Start Excerpt

One of the reasons why the Unicode Standard avoids the term “valid string”, is
that it immediate begs the question, valid *for what*?
The Unicode string <U+0061, U+FFFF, U+0062> is just a sequence of 3 Unicode
characters. It is valid *for* use in internal processing, because for my own
processing I can decide I need to use the noncharacter value U+FFFF for some
internal sentinel (or whatever). It is not, however, valid *for* open
interchange, because there is no conformant way by the standard (by design) for
me to communicate to you how to interpret U+FFFF in that string. However, the
string <U+0061, U+FFFF, U+0062> is valid *as* a NFC-normalized Unicode string,
because the normalization algorithm must correctly process all Unicode code
points, including noncharacters.
The Unicode string <U+0061, U+E000, U+0062> contains a private use character
U+E0000. That is valid *for* open interchange, but it is not interpretable
according the standard itself. It requires an external agreement as to the
interpretation of U+E000.
The Unicode string <U+0061, U+002A, U+0062> (“a*b”) is not valid *as* an
identifier, because it contains a pattern-syntax character, the asterisk.
However, it is certainly valid *for* use as an expression, for example.
And so on up the chain of potential uses to which a Unicode string could be put.
People (and particularly programmers) should not get too hung up on the notion
of validity of a Unicode string, IMO. It is not some absolute kind of condition
which should be tested in code with a bunch of assert() conditions every time a
string hits an API. That way lies bad implementations of bad code. ;-)

End Excerpt
Start Raw records

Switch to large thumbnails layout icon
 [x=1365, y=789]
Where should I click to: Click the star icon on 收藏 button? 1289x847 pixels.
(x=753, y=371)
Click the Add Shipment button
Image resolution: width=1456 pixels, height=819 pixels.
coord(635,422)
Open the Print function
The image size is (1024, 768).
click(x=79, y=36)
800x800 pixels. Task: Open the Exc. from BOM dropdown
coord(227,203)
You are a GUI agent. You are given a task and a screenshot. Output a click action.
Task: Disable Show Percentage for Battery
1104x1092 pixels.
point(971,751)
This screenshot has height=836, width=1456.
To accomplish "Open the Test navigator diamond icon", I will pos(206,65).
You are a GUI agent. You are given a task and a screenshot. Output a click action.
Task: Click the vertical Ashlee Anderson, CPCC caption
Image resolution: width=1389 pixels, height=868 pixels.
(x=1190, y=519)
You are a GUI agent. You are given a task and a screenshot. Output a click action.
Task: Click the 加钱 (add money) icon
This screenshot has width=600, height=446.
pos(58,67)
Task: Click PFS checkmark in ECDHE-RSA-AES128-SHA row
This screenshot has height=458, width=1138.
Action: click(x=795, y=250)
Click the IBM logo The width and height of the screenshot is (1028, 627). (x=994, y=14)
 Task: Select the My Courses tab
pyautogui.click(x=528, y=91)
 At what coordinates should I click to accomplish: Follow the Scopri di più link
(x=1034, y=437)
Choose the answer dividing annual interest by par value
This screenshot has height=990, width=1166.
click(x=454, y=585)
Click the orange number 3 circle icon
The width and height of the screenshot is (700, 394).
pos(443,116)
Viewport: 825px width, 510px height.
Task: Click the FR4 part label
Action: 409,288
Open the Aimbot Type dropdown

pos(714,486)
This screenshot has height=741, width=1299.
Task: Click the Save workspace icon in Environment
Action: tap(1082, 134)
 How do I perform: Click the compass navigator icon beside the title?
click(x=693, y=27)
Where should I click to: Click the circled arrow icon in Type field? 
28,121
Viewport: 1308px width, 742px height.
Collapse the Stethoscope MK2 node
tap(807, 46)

End Raw records

◆ Exercise requirements
Retype the entire post on Unicode string validity word for word. Rely only on the text about Unicode string validity.

◆ Output of the task
One of the reasons why the Unicode Standard avoids the term “valid string”, is
that it immediate begs the question, valid *for what*?
The Unicode string <U+0061, U+FFFF, U+0062> is just a sequence of 3 Unicode
characters. It is valid *for* use in internal processing, because for my own
processing I can decide I need to use the noncharacter value U+FFFF for some
internal sentinel (or whatever). It is not, however, valid *for* open
interchange, because there is no conformant way by the standard (by design) for
me to communicate to you how to interpret U+FFFF in that string. However, the
string <U+0061, U+FFFF, U+0062> is valid *as* a NFC-normalized Unicode string,
because the normalization algorithm must correctly process all Unicode code
points, including noncharacters.
The Unicode string <U+0061, U+E000, U+0062> contains a private use character
U+E0000. That is valid *for* open interchange, but it is not interpretable
according the standard itself. It requires an external agreement as to the
interpretation of U+E000.
The Unicode string <U+0061, U+002A, U+0062> (“a*b”) is not valid *as* an
identifier, because it contains a pattern-syntax character, the asterisk.
However, it is certainly valid *for* use as an expression, for example.
And so on up the chain of potential uses to which a Unicode string could be put.
People (and particularly programmers) should not get too hung up on the notion
of validity of a Unicode string, IMO. It is not some absolute kind of condition
which should be tested in code with a bunch of assert() conditions every time a
string hits an API. That way lies bad implementations of bad code. ;-)